NPB statistics (through 2024 season)
- Win–loss record: 14-11
- ERA: 3.17
- Holds: 4
- Saves: 11
- Strikeouts: 195
- Stats at Baseball Reference

Teams
- Fukuoka SoftBank Hawks (2016–2020); Tokyo Yakult Swallows (2021–present);

= Reiji Kozawa =

Japanese baseball player (born 1998)

Reiji Kozawa (小澤 怜史, Kozawa Reiji) is a Japanese professional baseball pitcher for the Tokyo Yakult Swallows of Nippon Professional Baseball.

==Professional career==
On October 22, 2015, Kozawa was drafted by the Fukuoka SoftBank Hawks in the 2015 Nippon Professional Baseball draft. In 2016, Kozawa pitched in informal matches against the Shikoku Island League Plus's teams and amateur baseball teams.

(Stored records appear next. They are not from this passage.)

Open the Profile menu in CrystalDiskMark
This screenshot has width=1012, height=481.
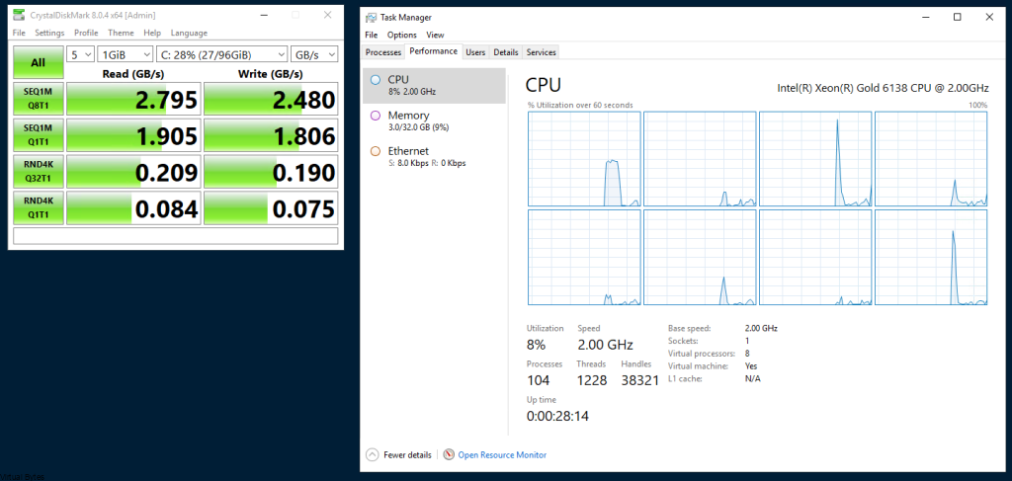(86, 33)
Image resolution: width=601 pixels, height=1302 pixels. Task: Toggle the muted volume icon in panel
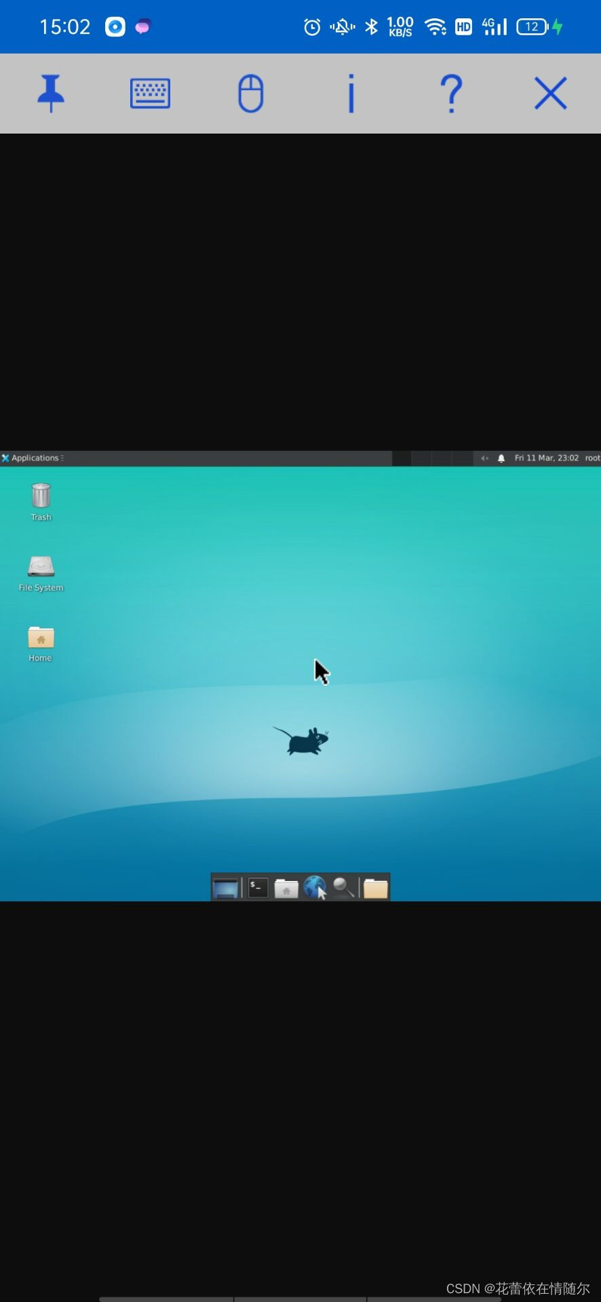484,458
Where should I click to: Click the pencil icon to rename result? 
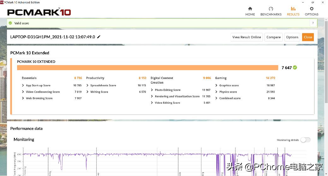(x=99, y=37)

On August 24, 2017, Kozawa debuted in the Pacific League against the Saitama Seibu Lions, and pitched two games in the Pacific League. In June 2018, Kozawa hurt his neck and back and spent the season rehabilitating. On November 20, he left the active roster and signed as a developmental player.

In 2019, Kozawa played in the Western League of NPB's minor leagues, and pitched in eight games and recorded an ERA of .193. In 2020, Kozawa played in the Western League, and pitched in six games and recorded an ERA of .5.51. On November 4, Hawks has released him.

===Tokyo Yakult Swallows===
On December 14, 2020, Tokyo Yakult Swallows has signed with him as a developmental player.

June 26, 2022, Kozawa re-signed a 6.5 million yen contract with the Tokyo Yakult Swallows as a registered player under control.